## EXERCISE AIM
Repeat the listing below in full, keeping each word as given.
TASK INPUT Start Marker
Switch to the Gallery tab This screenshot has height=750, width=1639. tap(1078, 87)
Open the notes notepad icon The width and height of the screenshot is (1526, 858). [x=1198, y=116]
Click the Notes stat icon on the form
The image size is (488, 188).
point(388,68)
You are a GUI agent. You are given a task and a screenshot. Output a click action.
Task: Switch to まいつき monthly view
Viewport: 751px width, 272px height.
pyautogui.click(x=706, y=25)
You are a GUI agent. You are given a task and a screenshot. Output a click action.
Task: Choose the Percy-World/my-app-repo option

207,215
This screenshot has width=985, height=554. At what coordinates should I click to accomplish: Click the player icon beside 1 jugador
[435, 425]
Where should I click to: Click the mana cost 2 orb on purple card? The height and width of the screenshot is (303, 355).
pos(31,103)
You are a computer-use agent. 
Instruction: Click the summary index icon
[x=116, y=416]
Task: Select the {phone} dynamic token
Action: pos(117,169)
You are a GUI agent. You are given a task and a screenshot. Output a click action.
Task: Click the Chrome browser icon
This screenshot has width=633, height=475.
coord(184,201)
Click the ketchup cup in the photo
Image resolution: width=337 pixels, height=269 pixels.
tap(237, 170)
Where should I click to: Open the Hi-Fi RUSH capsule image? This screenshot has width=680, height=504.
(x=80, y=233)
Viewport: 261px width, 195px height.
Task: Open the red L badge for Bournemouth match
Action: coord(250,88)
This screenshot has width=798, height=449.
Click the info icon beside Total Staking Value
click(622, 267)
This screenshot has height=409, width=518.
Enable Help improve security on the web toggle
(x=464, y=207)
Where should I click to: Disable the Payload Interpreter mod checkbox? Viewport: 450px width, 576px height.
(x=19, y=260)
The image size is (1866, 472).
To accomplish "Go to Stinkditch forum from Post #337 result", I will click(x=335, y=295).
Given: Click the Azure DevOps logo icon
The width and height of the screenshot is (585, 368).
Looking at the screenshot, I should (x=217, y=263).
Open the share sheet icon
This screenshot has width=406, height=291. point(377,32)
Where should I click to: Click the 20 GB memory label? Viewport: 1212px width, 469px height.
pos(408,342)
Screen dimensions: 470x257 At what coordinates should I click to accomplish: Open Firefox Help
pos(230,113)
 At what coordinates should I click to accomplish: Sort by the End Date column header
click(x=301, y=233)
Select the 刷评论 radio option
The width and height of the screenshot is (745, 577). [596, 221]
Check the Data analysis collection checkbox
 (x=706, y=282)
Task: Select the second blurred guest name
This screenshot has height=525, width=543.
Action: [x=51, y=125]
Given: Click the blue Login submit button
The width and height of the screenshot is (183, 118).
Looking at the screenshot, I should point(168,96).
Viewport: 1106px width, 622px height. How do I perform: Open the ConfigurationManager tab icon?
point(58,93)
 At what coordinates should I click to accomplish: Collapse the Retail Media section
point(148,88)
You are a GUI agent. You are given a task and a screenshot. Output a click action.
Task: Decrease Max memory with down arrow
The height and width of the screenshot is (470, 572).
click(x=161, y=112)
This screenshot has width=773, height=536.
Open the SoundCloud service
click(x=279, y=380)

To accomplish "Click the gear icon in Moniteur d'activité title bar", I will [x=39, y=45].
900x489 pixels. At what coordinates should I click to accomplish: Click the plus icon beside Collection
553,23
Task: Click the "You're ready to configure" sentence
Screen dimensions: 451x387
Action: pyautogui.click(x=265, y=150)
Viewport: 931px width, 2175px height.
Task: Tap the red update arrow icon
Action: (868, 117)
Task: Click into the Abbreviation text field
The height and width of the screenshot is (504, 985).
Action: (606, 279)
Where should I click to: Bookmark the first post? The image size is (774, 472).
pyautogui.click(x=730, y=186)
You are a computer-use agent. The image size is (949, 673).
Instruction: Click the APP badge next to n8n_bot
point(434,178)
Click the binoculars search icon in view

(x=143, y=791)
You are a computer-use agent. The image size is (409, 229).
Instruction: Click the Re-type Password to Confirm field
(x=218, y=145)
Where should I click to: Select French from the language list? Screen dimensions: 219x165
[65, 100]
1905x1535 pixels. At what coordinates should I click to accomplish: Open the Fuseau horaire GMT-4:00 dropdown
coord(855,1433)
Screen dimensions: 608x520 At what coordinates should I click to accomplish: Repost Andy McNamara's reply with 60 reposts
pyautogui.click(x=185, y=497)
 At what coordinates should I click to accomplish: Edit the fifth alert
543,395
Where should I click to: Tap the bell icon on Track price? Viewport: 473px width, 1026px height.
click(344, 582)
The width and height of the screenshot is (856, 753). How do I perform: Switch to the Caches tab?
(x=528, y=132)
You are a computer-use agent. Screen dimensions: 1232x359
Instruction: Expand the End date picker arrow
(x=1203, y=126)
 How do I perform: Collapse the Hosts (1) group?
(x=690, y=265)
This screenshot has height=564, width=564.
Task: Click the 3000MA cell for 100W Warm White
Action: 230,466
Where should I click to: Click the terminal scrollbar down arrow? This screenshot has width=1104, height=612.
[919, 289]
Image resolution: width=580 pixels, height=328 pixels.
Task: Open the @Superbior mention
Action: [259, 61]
TASK INPUT End Marker
## COMPLETED EXERCISE
Switch to the Gallery tab This screenshot has height=750, width=1639. tap(1078, 87)
Open the notes notepad icon The width and height of the screenshot is (1526, 858). [x=1198, y=116]
Click the Notes stat icon on the form
The image size is (488, 188).
point(388,68)
You are a GUI agent. You are given a task and a screenshot. Output a click action.
Task: Switch to まいつき monthly view
Viewport: 751px width, 272px height.
pyautogui.click(x=706, y=25)
You are a GUI agent. You are given a task and a screenshot. Output a click action.
Task: Choose the Percy-World/my-app-repo option

207,215
This screenshot has width=985, height=554. At what coordinates should I click to accomplish: Click the player icon beside 1 jugador
[435, 425]
Where should I click to: Click the mana cost 2 orb on purple card? The height and width of the screenshot is (303, 355).
pos(31,103)
You are a computer-use agent. 
Instruction: Click the summary index icon
[x=116, y=416]
Task: Select the {phone} dynamic token
Action: pos(117,169)
You are a GUI agent. You are given a task and a screenshot. Output a click action.
Task: Click the Chrome browser icon
This screenshot has width=633, height=475.
coord(184,201)
Click the ketchup cup in the photo
Image resolution: width=337 pixels, height=269 pixels.
tap(237, 170)
Where should I click to: Open the Hi-Fi RUSH capsule image? This screenshot has width=680, height=504.
(x=80, y=233)
Viewport: 261px width, 195px height.
Task: Open the red L badge for Bournemouth match
Action: coord(250,88)
This screenshot has width=798, height=449.
Click the info icon beside Total Staking Value
click(622, 267)
This screenshot has height=409, width=518.
Enable Help improve security on the web toggle
(x=464, y=207)
Where should I click to: Disable the Payload Interpreter mod checkbox? Viewport: 450px width, 576px height.
(x=19, y=260)
The image size is (1866, 472).
To accomplish "Go to Stinkditch forum from Post #337 result", I will click(x=335, y=295).
Given: Click the Azure DevOps logo icon
The width and height of the screenshot is (585, 368).
Looking at the screenshot, I should (x=217, y=263).
Open the share sheet icon
This screenshot has width=406, height=291. point(377,32)
Where should I click to: Click the 20 GB memory label? Viewport: 1212px width, 469px height.
pos(408,342)
Screen dimensions: 470x257 At what coordinates should I click to accomplish: Open Firefox Help
pos(230,113)
 At what coordinates should I click to accomplish: Sort by the End Date column header
click(x=301, y=233)
Select the 刷评论 radio option
The width and height of the screenshot is (745, 577). [596, 221]
Check the Data analysis collection checkbox
 (x=706, y=282)
Task: Select the second blurred guest name
This screenshot has height=525, width=543.
Action: [x=51, y=125]
Given: Click the blue Login submit button
The width and height of the screenshot is (183, 118).
Looking at the screenshot, I should point(168,96).
Viewport: 1106px width, 622px height. How do I perform: Open the ConfigurationManager tab icon?
point(58,93)
 At what coordinates should I click to accomplish: Collapse the Retail Media section
point(148,88)
You are a GUI agent. You are given a task and a screenshot. Output a click action.
Task: Decrease Max memory with down arrow
The height and width of the screenshot is (470, 572).
click(x=161, y=112)
This screenshot has width=773, height=536.
Open the SoundCloud service
click(x=279, y=380)

To accomplish "Click the gear icon in Moniteur d'activité title bar", I will [x=39, y=45].
900x489 pixels. At what coordinates should I click to accomplish: Click the plus icon beside Collection
553,23
Task: Click the "You're ready to configure" sentence
Screen dimensions: 451x387
Action: pyautogui.click(x=265, y=150)
Viewport: 931px width, 2175px height.
Task: Tap the red update arrow icon
Action: (868, 117)
Task: Click into the Abbreviation text field
The height and width of the screenshot is (504, 985).
Action: (606, 279)
Where should I click to: Bookmark the first post? The image size is (774, 472).
pyautogui.click(x=730, y=186)
You are a computer-use agent. The image size is (949, 673).
Instruction: Click the APP badge next to n8n_bot
point(434,178)
Click the binoculars search icon in view

(x=143, y=791)
You are a computer-use agent. The image size is (409, 229).
Instruction: Click the Re-type Password to Confirm field
(x=218, y=145)
Where should I click to: Select French from the language list? Screen dimensions: 219x165
[65, 100]
1905x1535 pixels. At what coordinates should I click to accomplish: Open the Fuseau horaire GMT-4:00 dropdown
coord(855,1433)
Screen dimensions: 608x520 At what coordinates should I click to accomplish: Repost Andy McNamara's reply with 60 reposts
pyautogui.click(x=185, y=497)
 At what coordinates should I click to accomplish: Edit the fifth alert
543,395
Where should I click to: Tap the bell icon on Track price? Viewport: 473px width, 1026px height.
click(344, 582)
The width and height of the screenshot is (856, 753). How do I perform: Switch to the Caches tab?
(x=528, y=132)
You are a computer-use agent. Screen dimensions: 1232x359
Instruction: Expand the End date picker arrow
(x=1203, y=126)
 How do I perform: Collapse the Hosts (1) group?
(x=690, y=265)
This screenshot has height=564, width=564.
Task: Click the 3000MA cell for 100W Warm White
Action: 230,466
Where should I click to: Click the terminal scrollbar down arrow? This screenshot has width=1104, height=612.
[919, 289]
Image resolution: width=580 pixels, height=328 pixels.
Task: Open the @Superbior mention
Action: [259, 61]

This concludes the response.